== Exercise goal ==
Lay out the stretch of entries from the line containing "Given: Jump to" through the line containing "Open the Жанр" as a Markdown table with columns Row and Line, numbering each line and leaving out blank ones.
:: Supplied data
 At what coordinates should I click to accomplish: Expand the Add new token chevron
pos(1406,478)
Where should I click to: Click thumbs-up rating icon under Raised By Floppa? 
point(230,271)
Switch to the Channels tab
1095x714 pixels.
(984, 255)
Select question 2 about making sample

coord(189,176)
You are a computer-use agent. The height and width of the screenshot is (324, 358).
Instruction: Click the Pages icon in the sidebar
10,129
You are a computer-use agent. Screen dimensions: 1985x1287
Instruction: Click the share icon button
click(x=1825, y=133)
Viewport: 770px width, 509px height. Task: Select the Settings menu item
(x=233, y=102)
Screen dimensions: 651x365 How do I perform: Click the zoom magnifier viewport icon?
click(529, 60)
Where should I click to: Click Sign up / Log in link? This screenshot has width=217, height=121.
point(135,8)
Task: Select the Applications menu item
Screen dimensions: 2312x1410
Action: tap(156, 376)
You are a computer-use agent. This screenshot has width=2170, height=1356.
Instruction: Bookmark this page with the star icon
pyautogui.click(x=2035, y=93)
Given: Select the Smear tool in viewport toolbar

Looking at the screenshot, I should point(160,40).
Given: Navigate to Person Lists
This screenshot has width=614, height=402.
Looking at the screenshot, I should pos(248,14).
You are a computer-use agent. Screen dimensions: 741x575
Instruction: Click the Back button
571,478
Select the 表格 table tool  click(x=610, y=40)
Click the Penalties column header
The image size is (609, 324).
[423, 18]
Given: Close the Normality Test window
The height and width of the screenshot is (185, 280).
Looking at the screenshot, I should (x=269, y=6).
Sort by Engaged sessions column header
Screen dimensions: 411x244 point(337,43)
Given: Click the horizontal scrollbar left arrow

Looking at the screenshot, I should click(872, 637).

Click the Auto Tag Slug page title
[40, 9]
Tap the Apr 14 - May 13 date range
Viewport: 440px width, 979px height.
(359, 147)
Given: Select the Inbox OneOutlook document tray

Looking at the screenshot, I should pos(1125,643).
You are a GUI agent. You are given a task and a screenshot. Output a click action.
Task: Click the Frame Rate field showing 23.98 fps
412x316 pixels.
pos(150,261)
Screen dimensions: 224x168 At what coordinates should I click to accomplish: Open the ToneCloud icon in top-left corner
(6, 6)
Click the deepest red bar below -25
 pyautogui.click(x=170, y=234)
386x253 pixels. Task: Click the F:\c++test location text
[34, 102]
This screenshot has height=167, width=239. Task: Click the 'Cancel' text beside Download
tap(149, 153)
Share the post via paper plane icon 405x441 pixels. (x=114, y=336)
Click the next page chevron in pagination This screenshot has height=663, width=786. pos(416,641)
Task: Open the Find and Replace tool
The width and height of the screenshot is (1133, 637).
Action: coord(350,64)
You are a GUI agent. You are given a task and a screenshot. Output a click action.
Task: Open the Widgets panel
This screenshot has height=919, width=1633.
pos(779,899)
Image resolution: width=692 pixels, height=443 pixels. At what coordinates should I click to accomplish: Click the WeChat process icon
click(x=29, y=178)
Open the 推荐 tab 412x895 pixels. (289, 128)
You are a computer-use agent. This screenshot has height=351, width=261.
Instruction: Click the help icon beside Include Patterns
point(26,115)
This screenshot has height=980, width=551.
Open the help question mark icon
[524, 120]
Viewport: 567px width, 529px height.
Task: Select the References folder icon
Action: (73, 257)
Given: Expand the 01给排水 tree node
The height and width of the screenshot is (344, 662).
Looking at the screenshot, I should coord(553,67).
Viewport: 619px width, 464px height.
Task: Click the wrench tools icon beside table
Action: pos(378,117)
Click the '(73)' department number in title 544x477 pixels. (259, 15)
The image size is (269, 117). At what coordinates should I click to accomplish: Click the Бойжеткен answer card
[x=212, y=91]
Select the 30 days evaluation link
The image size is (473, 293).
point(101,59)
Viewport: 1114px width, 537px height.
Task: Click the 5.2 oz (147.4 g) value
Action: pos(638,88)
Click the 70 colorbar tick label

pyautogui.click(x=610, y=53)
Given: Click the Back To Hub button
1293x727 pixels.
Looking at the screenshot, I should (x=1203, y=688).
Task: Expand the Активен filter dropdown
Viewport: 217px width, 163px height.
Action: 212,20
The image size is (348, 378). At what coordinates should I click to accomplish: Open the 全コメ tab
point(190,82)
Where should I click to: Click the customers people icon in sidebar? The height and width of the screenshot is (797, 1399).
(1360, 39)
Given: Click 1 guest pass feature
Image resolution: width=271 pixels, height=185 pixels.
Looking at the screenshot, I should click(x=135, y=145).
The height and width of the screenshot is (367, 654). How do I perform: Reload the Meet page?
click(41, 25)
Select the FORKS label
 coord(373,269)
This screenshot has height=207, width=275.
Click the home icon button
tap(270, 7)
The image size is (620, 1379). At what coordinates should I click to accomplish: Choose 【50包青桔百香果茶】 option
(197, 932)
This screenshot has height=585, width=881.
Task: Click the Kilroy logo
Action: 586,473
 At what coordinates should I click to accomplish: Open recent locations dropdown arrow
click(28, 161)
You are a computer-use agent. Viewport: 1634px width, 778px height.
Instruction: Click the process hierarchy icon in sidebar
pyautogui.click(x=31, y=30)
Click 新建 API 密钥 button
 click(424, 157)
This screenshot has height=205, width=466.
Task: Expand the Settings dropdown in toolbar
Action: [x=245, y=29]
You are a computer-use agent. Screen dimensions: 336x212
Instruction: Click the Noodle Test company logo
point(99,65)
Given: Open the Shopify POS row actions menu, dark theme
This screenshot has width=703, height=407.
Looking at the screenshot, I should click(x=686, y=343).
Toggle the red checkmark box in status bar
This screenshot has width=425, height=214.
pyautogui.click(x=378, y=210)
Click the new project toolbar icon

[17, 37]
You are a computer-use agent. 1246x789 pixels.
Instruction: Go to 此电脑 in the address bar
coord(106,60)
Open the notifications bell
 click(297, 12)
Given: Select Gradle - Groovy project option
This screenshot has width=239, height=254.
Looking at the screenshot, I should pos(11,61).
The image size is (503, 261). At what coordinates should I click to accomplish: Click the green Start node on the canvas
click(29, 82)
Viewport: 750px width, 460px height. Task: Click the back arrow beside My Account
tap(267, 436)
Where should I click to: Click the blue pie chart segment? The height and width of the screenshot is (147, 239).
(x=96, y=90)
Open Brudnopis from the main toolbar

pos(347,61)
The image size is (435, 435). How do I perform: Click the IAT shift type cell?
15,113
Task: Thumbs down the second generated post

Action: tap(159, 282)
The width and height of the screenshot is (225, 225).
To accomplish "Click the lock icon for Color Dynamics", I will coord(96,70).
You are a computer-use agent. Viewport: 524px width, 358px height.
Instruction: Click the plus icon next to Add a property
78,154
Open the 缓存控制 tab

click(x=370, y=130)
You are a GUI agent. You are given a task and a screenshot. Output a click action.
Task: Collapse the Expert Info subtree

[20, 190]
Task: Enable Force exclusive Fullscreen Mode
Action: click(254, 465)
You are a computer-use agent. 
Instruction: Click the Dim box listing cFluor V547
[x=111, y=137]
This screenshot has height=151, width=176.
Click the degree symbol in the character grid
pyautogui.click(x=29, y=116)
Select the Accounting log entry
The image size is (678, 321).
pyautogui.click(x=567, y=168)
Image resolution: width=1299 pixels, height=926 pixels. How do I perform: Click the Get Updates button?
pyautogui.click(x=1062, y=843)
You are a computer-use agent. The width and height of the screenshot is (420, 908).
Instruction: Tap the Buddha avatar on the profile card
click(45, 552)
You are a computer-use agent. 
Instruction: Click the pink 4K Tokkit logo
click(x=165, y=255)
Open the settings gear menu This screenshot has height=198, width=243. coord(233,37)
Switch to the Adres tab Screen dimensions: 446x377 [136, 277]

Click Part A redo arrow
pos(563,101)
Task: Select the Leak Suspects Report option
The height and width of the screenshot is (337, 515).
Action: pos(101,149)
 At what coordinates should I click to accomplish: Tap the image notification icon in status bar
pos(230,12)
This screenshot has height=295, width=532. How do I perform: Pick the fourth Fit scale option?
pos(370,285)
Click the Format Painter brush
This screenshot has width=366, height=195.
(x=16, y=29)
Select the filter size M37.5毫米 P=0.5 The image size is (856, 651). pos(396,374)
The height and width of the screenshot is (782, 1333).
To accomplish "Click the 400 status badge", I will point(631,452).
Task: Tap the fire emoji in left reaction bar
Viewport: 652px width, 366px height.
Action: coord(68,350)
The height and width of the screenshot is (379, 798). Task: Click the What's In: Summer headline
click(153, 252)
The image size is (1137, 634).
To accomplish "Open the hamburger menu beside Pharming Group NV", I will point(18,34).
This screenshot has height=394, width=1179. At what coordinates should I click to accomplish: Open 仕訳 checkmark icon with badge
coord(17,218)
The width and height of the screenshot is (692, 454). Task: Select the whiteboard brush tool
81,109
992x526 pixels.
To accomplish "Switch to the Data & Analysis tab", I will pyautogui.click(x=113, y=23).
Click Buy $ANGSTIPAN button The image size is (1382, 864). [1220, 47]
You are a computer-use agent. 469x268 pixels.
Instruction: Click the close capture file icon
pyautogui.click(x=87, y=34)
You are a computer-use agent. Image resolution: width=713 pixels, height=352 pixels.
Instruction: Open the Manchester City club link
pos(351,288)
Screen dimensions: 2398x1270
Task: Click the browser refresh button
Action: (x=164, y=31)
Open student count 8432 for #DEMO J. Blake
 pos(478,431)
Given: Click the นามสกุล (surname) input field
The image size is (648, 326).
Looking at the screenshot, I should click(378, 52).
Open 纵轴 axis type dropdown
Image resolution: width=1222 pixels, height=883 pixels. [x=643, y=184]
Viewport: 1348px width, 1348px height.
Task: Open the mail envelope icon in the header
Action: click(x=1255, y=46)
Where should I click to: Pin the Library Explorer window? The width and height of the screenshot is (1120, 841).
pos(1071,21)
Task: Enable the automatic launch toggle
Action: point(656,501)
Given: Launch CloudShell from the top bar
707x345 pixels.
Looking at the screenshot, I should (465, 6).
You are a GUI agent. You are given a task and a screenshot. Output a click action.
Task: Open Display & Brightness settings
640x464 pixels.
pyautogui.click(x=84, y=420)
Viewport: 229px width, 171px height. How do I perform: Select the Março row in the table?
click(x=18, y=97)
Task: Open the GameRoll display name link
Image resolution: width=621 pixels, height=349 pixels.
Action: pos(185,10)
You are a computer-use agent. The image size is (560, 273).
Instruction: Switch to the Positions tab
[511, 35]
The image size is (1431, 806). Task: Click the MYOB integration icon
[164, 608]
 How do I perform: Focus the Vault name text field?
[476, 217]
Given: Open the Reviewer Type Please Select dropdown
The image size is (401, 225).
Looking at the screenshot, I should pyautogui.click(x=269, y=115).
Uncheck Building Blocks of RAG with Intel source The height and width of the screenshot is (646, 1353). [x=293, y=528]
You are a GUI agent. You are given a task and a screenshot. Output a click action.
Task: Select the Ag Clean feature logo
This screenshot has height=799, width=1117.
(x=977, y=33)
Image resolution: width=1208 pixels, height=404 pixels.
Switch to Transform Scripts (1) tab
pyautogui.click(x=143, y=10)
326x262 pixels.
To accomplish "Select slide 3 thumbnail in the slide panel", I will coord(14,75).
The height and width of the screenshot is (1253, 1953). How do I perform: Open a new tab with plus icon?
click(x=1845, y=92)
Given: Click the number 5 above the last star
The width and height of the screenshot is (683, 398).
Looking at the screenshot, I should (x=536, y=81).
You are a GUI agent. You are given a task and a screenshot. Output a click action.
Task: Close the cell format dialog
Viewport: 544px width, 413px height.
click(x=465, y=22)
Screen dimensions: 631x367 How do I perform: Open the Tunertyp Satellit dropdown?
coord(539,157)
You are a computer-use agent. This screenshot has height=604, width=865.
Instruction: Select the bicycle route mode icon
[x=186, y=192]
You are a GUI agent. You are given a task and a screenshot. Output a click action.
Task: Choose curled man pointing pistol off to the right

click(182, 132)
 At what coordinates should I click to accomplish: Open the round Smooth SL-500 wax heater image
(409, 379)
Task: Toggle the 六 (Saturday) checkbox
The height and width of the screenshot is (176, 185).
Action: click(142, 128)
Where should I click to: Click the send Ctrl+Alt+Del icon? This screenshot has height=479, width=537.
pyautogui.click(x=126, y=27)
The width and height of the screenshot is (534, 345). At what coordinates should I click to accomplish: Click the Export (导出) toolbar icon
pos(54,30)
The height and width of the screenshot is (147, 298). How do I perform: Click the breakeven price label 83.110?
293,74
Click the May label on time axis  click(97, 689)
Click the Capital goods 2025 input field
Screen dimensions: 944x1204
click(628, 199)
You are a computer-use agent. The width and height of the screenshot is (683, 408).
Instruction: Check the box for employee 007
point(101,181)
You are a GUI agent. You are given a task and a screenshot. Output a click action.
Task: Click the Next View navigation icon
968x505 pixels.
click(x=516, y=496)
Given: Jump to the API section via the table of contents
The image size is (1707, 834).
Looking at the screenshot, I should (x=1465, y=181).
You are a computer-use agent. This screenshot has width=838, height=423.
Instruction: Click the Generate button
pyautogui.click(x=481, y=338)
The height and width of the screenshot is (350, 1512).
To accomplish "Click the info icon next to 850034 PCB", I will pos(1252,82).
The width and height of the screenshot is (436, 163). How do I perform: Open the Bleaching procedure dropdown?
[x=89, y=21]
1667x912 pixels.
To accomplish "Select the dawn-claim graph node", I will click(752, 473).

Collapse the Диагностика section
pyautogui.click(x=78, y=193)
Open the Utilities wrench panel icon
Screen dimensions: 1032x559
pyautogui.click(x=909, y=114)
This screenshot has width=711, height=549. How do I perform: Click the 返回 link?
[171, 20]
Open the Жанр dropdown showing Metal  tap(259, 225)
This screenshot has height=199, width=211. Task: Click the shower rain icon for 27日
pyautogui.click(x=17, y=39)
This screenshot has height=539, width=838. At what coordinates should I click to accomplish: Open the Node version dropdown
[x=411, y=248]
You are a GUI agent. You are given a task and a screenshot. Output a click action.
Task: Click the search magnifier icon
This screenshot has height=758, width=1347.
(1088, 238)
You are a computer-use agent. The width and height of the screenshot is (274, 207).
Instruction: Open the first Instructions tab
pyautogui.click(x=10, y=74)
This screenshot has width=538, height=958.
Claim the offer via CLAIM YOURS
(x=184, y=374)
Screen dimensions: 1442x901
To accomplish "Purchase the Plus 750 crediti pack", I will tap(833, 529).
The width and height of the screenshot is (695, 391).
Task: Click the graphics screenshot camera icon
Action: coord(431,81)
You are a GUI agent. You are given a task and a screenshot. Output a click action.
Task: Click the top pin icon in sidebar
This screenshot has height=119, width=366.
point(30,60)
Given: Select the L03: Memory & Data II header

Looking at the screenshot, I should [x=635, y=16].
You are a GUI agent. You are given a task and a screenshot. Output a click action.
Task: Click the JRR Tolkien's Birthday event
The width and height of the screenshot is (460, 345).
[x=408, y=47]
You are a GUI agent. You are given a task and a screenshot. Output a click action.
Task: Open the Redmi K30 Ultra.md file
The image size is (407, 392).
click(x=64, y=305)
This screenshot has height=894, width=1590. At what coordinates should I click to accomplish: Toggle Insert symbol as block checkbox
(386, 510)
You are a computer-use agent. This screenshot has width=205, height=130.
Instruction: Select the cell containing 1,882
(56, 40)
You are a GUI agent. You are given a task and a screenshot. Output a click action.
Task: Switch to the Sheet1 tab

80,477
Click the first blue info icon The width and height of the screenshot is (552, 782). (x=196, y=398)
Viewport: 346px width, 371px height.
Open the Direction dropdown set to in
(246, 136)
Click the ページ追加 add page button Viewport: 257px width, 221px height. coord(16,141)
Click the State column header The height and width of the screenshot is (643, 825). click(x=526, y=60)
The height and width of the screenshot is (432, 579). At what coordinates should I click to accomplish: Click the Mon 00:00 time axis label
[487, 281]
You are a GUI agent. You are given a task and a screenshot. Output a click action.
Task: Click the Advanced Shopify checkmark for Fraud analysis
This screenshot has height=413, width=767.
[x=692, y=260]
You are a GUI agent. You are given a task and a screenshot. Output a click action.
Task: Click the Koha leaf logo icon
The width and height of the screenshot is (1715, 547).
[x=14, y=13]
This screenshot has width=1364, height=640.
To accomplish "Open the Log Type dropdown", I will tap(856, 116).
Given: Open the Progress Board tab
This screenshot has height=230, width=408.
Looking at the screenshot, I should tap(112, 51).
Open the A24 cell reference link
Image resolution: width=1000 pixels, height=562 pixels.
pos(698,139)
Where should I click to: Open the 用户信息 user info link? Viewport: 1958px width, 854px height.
::::
== Exercise response ==
| Row | Line |
|---|---|
| 1 | Given: Jump to the API section via the table of contents |
| 2 | The image size is (1707, 834). |
| 3 | Looking at the screenshot, I should (x=1465, y=181). |
| 4 | You are a computer-use agent. This screenshot has width=838, height=423. |
| 5 | Instruction: Click the Generate button |
| 6 | pyautogui.click(x=481, y=338) |
| 7 | The height and width of the screenshot is (350, 1512). |
| 8 | To accomplish "Click the info icon next to 850034 PCB", I will pos(1252,82). |
| 9 | The width and height of the screenshot is (436, 163). How do I perform: Open the Bleaching procedure dropdown? |
| 10 | [x=89, y=21] |
| 11 | 1667x912 pixels. |
| 12 | To accomplish "Select the dawn-claim graph node", I will click(752, 473). |
| 13 | Collapse the Диагностика section |
| 14 | pyautogui.click(x=78, y=193) |
| 15 | Open the Utilities wrench panel icon |
| 16 | Screen dimensions: 1032x559 |
| 17 | pyautogui.click(x=909, y=114) |
| 18 | This screenshot has width=711, height=549. How do I perform: Click the 返回 link? |
| 19 | [171, 20] |
| 20 | Open the Жанр dropdown showing Metal  tap(259, 225) |